Quality is going to be job one for providers next year-whether they like it or not.
Thanks to the recently released report on medical errors by the Institute of Medicine, quality improvement and outcomes management have never been more important to the public. Not to mention President Clinton and many members of Congress, who have ranked quality high on their legislative wish lists for 2000 (Dec. 20-27, 1999, p. 2).
"This report received lot of attention because the public identified a lot with that," says Christopher Jennings, White House healthcare adviser. "Progress is never as quick as we want it to be, but the IOM amplifies the problem and moves us to address it."
The White House is hoping that health plans will lead the way. Clinton ordered the 300 plans that cover federal employees nationwide to develop and implement patient-safety initiatives.

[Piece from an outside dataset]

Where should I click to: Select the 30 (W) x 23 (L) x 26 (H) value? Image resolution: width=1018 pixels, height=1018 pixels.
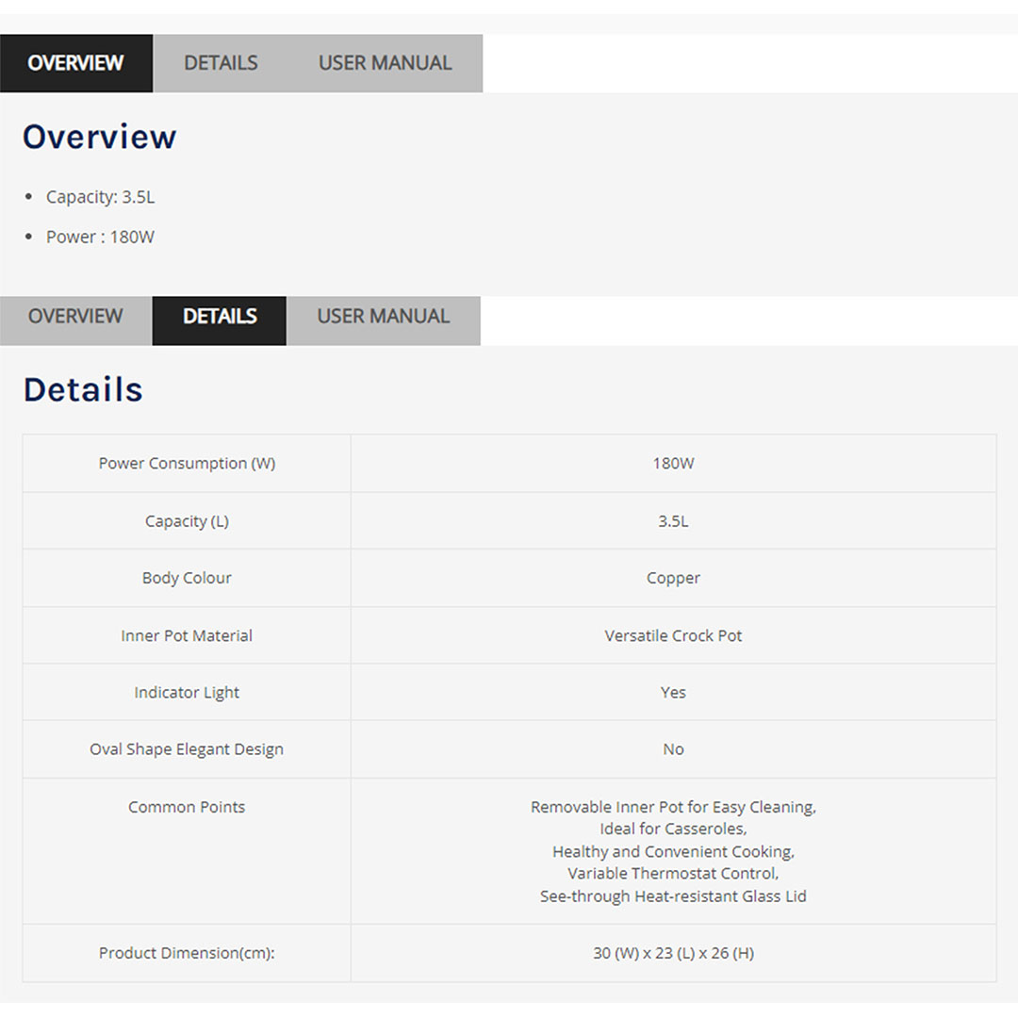[673, 953]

Clinton is hoping other health plans will follow suit, with providers falling in line behind them.
Already, the managed-care lobby has embraced this role and is relishing the idea of shedding its tarnished image.
If providers don't like the idea of health plans' running the quality-improvement parade, they should roll up their sleeves and work with Congress, which seems intent on passing some type of quality legislation this year.

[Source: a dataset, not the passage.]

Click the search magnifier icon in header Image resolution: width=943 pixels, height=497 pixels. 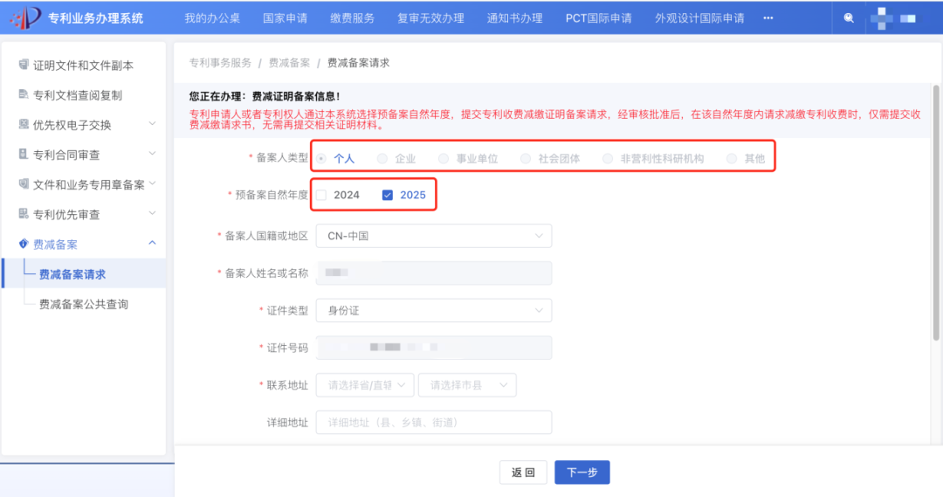849,18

And don't underestimate the power of healthcare consumers. The taste of World Wide Web sites loaded with healthcare information has whetted the public's appetite for more and better data on quality, and they just might get it in the near future.
There is a movement afoot in Congress to open up to the public the National Practitioner Data Bank, which tracks disciplinary actions and large malpractice judgments against physicians. While providers would argue that the data do not necessarily indicate quality, several patient advocacy groups support making it public.
The push to open the data bank got a big boost from the furor generated by the IOM report.
Providers have successfully killed such maneuvers in the past. They can head off this one, too, if they cooperate with all interested parties in finding an alternative solution. The key is working with patient advocates, who in the past have not always been included in provider quality-improvement efforts.
The IOM report, released in late November, is only the first of several reports the institute plans to release on healthcare quality. So brace yourselves: Quality will be the hot issue for 2000.